18 October 2013

Kurban Bayramı

The 3-4 day holiday of Kurban Bayramı (Festival of Sacrifice) begins about 70 days after the end of Ramazan. A religious-based festival commemorating the sacrifice to God by Abraham (Ibrahim) of a ram in place of his son, it is meant to be a time of sharing. Strictly speaking, it offers the supreme opportunity for Muslims to practise charity, one of the five pillars of Islam.

Ibrahim’s sacrifice is reenacted through slaughtering of meat animals for sharing amongst friends, family, and the poor. Nowadays, city-dwellers pay a fee to abattoirs to have meat prepared in their name for distribution. Because Avanos is a relatively rural community, there is still apparently some local ‘sacrificing’ that goes on, as evidenced by our terrier bringing home a stomach the other day, and a cow’s foot this afternoon: dogs love Kurban Bayramı.

Practising Muslims begin the first day of Kurban Bayramı with a visit to the Mosque. Muslim or not, everyone dons their best clothes and spends the rest of the holidays visiting friends and family, paying particular tribute to the elder generations. New outfits for children mean that their old clothes can be given to the poor.

Here in the clay studio, neighbourhood children come calling, wishing us Happy Bayram, showing us respect by a kiss on the right hand before touching it to their foreheads. In return, they receive a sweet, a kiss, and a “Happy Bayram”. The days & evenings are an endless stream of visitors, allowing us little time for working.

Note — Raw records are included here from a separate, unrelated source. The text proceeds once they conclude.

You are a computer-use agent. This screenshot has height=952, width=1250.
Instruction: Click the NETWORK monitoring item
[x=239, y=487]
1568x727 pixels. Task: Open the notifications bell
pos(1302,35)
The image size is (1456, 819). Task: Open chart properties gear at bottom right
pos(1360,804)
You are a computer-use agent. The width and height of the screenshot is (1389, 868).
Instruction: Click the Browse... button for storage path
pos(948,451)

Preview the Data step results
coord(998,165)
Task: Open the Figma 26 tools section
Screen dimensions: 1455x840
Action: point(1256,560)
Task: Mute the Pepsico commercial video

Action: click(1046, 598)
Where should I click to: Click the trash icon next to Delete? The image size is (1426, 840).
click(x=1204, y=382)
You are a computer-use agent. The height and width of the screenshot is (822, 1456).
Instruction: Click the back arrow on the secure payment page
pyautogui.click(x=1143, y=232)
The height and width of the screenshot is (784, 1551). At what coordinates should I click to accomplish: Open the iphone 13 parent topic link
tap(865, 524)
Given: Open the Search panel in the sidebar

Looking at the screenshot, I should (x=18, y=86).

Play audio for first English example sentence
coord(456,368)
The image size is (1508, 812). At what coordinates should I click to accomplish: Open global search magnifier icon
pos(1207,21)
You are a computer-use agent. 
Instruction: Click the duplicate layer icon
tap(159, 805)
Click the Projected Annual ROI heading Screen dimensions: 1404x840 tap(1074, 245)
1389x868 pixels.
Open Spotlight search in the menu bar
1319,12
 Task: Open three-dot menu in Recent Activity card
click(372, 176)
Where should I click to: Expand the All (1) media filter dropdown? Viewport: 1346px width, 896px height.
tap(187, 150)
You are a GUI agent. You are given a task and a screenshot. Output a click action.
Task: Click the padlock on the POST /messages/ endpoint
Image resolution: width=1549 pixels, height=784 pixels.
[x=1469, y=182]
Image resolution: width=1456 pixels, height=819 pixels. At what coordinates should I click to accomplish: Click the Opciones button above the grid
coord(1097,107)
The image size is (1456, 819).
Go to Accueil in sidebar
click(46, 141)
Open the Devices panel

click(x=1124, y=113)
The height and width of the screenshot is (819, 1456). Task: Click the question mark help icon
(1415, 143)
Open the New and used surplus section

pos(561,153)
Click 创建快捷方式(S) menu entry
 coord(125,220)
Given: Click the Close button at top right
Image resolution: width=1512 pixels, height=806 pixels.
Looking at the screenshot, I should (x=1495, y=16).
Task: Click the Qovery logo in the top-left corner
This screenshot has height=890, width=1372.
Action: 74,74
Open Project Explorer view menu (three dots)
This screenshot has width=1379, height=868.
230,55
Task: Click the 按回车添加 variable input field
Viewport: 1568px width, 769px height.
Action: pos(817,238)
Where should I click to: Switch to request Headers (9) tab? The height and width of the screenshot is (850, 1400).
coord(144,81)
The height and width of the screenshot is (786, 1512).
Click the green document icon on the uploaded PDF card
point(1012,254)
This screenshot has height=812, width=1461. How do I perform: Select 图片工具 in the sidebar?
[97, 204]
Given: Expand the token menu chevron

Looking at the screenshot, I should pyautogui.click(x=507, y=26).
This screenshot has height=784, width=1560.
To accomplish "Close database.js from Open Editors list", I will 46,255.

Coupled with Bayram is a 2-day national Turkish holiday.  This means all government offices are closed for the entire week.  Roads are jammed with travellers; airline tickets, bus tickets, and  hotel rooms are as scarce as hens’ teeth. But business is brisk for the many shopkeepers here who cater to tourists. Friends & acquaintances are among the best customers. It’s a time for tea & sweets and autumn garden bounty, shared in the warmth of good company.

Next week, the nation gets back to work. And I can finally get that letter mailed at the post office.
Hot-air balloons rise at dawn

15 October 2013

A Brief Visitor

I am Kömür. I’m as black as the coal for which I’m named, and my big eyes are a piercing yellow. I’m a bit small for my age of 4 months, being a street cat; & I’m thin. But I think fast on my feet, and I can run and hide from even the biggest dogs.

A couple of days ago, while running to hide in the gravevines, I slipped and fell from the 5 metre high garden wall, landing awkwardly on the street below. I crawled under a nearby car to recover. When the car moved away, I was out in the open and found I couldn’t stand. The curious dogs wanted to play with me; but I couldn’t run away.  I hurt so much! And I was paralyzed with fear!

The lady found me, hissing and yowling to save myself. She wrapped me in a cozy sweater and took me to the vet, who said I was not broken and would probably be ok in a day or two.  I didn’t feel ok.  I wasn’t broken on the outside; but my insides felt broken. And I was so afraid! But the nice lady took me home and got me a sandbox, a soft pillow, and some warm milk. I couldn’t drink the milk, but I have been able to crawl to the window, where I can see outside and let the morning sun warm me.  But I am growing very weak and still can’t eat anything.

Tonight, the lady has brought me into the toasty warm studio, wrapped in my sweater and nestled in my basket on my pillow, so I can be in company and be soothed by the friendly voices of the other people. It feels nice. Another vet has come to see me.  He and the lady have fed me warm milk in an eyedropper, but it’s hard for me to swallow, and I don’t think it is helping, I’m glad to be warm, with someone stroking me. But my insides are broken: I am dying.

W buried Kömür in an abandoned walled garden later in the evening. He was with us for only a couple of days of his short life. Even after such a short time, I find myself missing his presence. During the night I remind myself that there is no need to go check on him. The warm sweater is washed and ready for another homeless visitor. Maybe the next one can stay longer.